Evaluating chemical effects on human neural cells through calcium imaging and deep learning.

作者信息

Ku Ray Yueh, Bansal Ankush, Dutta Dipankar J, Yamashita Satoshi, Peloquin John, Vu Diana N, Shen Yubing, Uchida Tomoki, Torii Masaaki, Hashimoto-Torii Kazue

机构信息

Center for Neuroscience Research, Children's Research Institute, Children's National Hospital, Washington, DC 20010, USA.

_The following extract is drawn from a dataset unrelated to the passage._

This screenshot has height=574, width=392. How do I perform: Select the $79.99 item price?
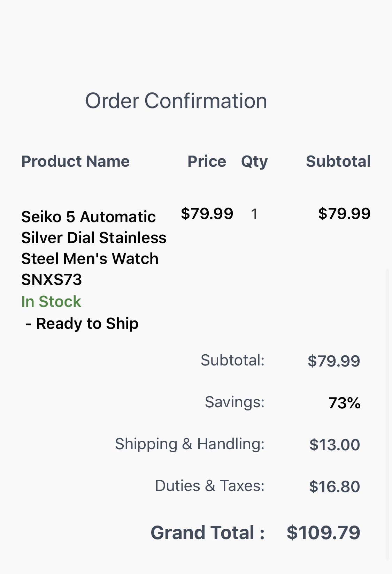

Novel Business Development Department, Suntory Global Innovation Center Limited, 8-1-1 Seikadai, Seika-cho, Soraku-gun, Kyoto 619-0284, Japan.

出版信息

iScience. 2024 Nov 1;27(12):111298. doi: 10.1016/j.isci.2024.111298. eCollection 2024 Dec 20.

Abstract

New substances intended for human consumption must undergo extensive preclinical safety pharmacology testing prior to approval. These tests encompass the evaluation of effects on the central nervous system, which is highly sensitive to chemical substances. With the growing understanding of the species-specific characteristics of human neural cells and advancements in machine learning technology, the development of effective and efficient methods for the initial screening of chemical effects on human neural function using machine learning platforms is anticipated. In this study, we employed a deep learning model to analyze calcium dynamics in human-induced pluripotent stem cell-derived neural progenitor cells, which were exposed to various concentrations of four representative chemicals. We report that this approach offers a reliable and concise method for quantitatively classifying the effects of chemical exposures and predicting potential harm to human neural cells.

摘要

供人类食用的新物质在获批之前必须经过广泛的临床前安全药理学测试。这些测试包括对中枢神经系统影响的评估,中枢神经系统对化学物质高度敏感。随着对人类神经细胞物种特异性特征的认识不断加深以及机器学习技术的进步,预计将开发出利用机器学习平台对化学物质对人类神经功能的影响进行初步筛选的有效且高效的方法。在本研究中,我们使用深度学习模型分析了人诱导多能干细胞衍生的神经祖细胞中的钙动力学,这些细胞暴露于四种代表性化学物质的不同浓度下。我们报告称,这种方法为定量分类化学物质暴露的影响以及预测对人类神经细胞的潜在危害提供了一种可靠且简洁的方法。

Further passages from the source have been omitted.